The Florida Panthers Foundation's Community Champions Grant Program allows charitable organizations throughout South Florida to request financial support for programs and initiatives that are benefiting our community. Here are their stories.
The Florida Panthers support hockey in each and every one of its unique forms.
With the help of Endless Possibilities for the Disabled, the Panthers hosted a Sled Hockey Clinic at BB&T Center on Feb. 10, inviting former Community Champions, guests from local rinks and veterans from Southern Command to try sled hockey and learn about the sport.
Endless Possibilities, which was recognized as a Community Champion and received a $25,000 donation from the Florida Panthers Foundation on Dec. 30, is a non-profit organization that provides sports and recreation programs for physically disabled individuals.
As a Community Champion, Endless Possibilities used their grant to fund the Palm Beach Tiger Sharks, a local sled hockey program. This donation covered everything from paying for ice time for practices and games to helping host clinics in order to teach sled hockey to new members.
At the Panthers' sled hockey clinic, members of the Tiger Sharks served as instructors.
"We were very excited to be able to have the opportunity to give Endless Possibilities for the Disabled a Community Champions Grant," Panthers Foundation Coordinator Danielle Jacobs said. "The Tiger Sharks are a great organization in the community that gives people who might not have the ability to play regular hockey a chance to learn and to get on the ice.
"We had a clinic with the Tiger Sharks back in February and had a lot of people turn out. It was a great, great way to see what the organization does as a whole and to see some smiles on the faces of the people that were able to participate."
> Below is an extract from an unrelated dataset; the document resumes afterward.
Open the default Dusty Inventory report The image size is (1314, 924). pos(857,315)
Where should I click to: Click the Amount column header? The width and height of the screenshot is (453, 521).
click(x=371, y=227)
The Tiger Sharks were founded and are co-managed by Dan Robbins, who became disabled after a motorcycle accident. After the amputation of his legs, Robbins credits sled hockey for helping him regain his independence and reignite his strong passion for sports.
"I didn't think they were real sports until I got involved in sled hockey," Robbins said of disabled athletics. "I realized that it was hard. I've seen people get on the ice, join the team and build relationships. They really do forget about their disability and start thinking about community."
Sled hockey (also known as sledge hockey) is played by a wide range of players with a variety of mobility limitations: amputees, spinal cord injuries, spina bifida, along with anyone who has a permanent disability. It follows most of the typical rules of ice hockey with the exception some of the equipment, which includes specially designed sleds and two separate sticks for mobility.
With the support of the NHL, the popularity and understanding of sled hockey continues to grow.
"I wouldn't be where I am today without sled hockey," said Daniella Robbins, a co-manager and forward for the Tiger Sharks. "With the help from the Panthers we've been able to host this clinic and give a chance to these people that have never ever skated."
The Panthers plan to continuing using their platform to promote the benefits of sled hockey.